UN chief Antonio Guterres arrived in Baghdad Thursday to review the humanitarian situation, calling for protection of civilians to be the “absolute priority” as Iraqi forces battle to retake Mosul.
Hundreds of thousands of civilians remain in Mosul, which was seized by the ISIL Takfiri group in 2014, and officials and witnesses have said that air strikes have taken a devastating toll on civilians in the city this month.
“Just arrived in Iraq to focus on the dire humanitarian situation on the ground. Protection of civilians must be the absolute priority,” a post on the UN chief’s official Twitter account said.

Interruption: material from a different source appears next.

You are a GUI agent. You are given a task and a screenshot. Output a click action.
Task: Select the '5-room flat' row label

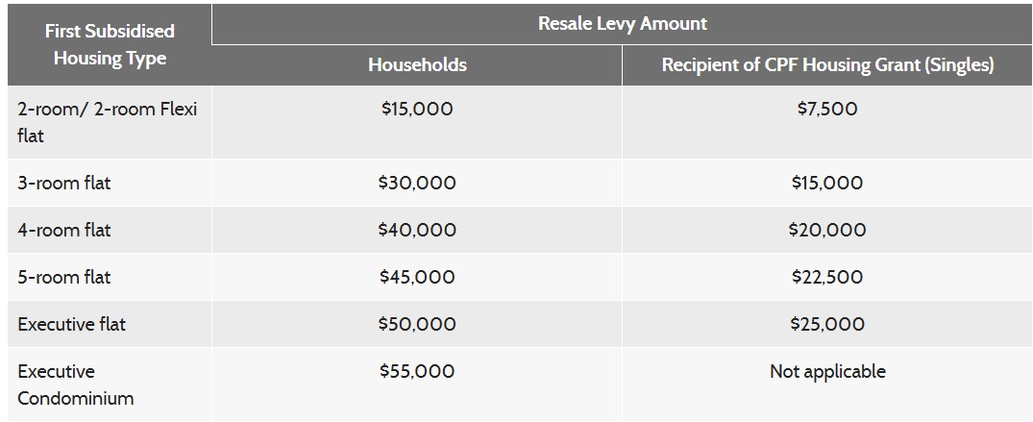(x=64, y=277)
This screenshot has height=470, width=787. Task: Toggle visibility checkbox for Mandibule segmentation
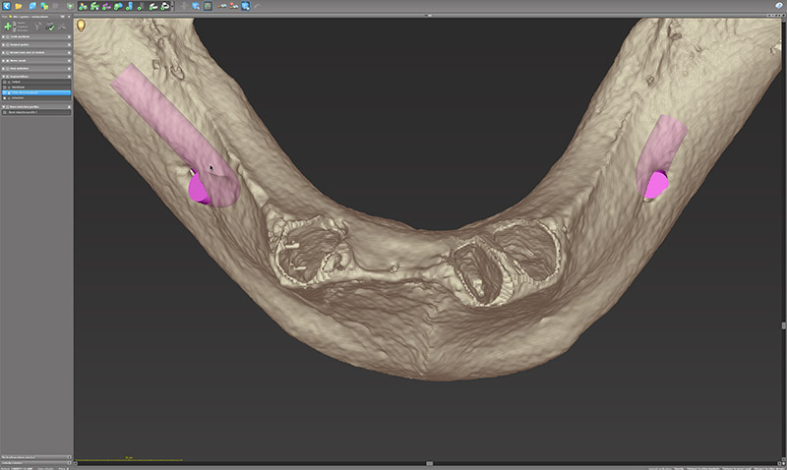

Guterres was to meet top Iraqi officials including Prime Minister Haider al-Abadi in Baghdad before flying to Arbil, the capital of the country’s autonomous Kurdish region.
In addition to civilians caught in the crossfire inside the city, many more have fled their homes to escape the fighting.

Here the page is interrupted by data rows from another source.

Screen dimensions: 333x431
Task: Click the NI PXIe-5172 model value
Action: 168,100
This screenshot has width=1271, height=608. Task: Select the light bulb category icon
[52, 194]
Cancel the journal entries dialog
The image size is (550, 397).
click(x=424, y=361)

According to Iraqi authorities, more than 200,000 civilians have fled west Mosul since the operation to retake it was launched last month.
ISIL overran large areas north and west of Baghdad in 2014, but Iraqi forces have since regained much of the territory they lost.
Iraqi forces launched a major operation to retake Mosul in October, retaking its eastern side before setting their sites on the smaller but more densely populated west.